-- Begin RECORDS SHOWN --

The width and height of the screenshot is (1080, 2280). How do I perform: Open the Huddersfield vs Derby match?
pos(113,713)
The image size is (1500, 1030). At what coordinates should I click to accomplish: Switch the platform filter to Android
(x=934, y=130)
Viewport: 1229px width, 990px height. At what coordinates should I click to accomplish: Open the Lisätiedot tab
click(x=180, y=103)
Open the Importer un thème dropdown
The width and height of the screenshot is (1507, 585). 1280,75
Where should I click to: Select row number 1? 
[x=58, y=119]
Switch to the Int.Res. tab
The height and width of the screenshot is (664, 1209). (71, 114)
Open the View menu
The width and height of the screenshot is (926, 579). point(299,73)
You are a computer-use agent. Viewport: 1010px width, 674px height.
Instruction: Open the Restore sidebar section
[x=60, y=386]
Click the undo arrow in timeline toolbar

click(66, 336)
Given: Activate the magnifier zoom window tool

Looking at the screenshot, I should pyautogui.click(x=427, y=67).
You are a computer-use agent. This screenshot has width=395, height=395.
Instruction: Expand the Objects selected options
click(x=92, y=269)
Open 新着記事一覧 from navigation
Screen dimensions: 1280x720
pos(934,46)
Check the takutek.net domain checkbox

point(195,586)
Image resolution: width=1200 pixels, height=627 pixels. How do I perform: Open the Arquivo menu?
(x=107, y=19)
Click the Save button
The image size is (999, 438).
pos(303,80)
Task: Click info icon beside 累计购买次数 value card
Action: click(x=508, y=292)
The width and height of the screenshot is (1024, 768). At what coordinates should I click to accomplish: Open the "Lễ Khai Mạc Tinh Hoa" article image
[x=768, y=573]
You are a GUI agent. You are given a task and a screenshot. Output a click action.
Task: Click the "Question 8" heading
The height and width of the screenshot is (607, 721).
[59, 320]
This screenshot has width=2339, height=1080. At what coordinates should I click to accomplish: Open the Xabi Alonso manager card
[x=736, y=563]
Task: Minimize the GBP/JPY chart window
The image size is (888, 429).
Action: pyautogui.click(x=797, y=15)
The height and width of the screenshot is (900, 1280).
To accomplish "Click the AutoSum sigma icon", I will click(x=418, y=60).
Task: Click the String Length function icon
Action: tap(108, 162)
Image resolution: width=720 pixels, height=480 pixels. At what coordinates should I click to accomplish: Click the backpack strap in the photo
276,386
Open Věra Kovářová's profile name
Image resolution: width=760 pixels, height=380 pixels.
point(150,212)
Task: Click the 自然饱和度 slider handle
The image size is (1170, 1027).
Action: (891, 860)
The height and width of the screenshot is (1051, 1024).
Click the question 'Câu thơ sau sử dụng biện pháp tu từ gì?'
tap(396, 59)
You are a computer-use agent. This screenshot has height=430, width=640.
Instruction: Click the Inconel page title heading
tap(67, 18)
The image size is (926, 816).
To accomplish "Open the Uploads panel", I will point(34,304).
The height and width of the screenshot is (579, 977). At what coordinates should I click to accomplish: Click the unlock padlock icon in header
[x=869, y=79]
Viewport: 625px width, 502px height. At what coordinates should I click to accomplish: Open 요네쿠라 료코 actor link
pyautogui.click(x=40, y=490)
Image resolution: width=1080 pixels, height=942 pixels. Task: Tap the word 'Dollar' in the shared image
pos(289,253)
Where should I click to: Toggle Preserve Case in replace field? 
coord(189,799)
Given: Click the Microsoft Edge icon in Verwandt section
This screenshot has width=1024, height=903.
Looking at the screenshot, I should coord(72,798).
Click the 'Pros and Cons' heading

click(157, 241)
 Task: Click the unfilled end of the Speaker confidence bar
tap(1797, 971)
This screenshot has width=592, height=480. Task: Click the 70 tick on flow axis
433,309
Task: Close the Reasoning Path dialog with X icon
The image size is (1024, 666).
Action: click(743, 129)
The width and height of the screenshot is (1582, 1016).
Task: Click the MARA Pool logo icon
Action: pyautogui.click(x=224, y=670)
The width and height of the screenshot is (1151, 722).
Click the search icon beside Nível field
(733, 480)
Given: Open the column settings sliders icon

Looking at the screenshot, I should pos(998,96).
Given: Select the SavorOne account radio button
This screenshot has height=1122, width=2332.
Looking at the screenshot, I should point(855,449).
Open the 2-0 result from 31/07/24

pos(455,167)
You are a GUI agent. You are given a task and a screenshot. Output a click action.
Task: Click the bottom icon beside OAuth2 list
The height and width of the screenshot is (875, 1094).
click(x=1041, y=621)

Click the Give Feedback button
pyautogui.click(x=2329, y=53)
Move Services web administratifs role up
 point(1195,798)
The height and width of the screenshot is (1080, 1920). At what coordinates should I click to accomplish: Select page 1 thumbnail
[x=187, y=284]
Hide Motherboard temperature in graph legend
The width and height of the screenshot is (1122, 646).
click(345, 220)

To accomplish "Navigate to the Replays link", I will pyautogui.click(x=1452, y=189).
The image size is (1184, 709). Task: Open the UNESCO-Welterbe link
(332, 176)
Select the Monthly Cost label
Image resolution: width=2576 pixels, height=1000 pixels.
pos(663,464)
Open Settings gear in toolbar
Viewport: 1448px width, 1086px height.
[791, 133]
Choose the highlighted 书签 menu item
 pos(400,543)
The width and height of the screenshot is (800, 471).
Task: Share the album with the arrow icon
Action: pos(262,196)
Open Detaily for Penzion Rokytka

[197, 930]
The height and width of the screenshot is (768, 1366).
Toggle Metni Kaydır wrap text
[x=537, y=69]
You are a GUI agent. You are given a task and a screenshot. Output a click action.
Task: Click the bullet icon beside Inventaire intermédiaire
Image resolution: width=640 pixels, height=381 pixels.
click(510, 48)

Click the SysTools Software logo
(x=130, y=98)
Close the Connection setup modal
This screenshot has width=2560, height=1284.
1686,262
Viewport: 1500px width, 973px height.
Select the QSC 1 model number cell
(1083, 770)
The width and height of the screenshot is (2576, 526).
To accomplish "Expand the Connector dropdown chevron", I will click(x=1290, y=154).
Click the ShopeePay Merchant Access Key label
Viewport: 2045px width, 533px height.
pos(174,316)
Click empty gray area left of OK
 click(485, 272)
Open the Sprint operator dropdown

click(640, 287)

-- End RECORDS SHOWN --

- _WHAT YOU ARE ASKED TO DO_
Copy out every line above that contains the string "label". Uppercase and lowercase count as different.

- _SOLUTION FOR THIS TASK_
Select the Monthly Cost label
Click the ShopeePay Merchant Access Key label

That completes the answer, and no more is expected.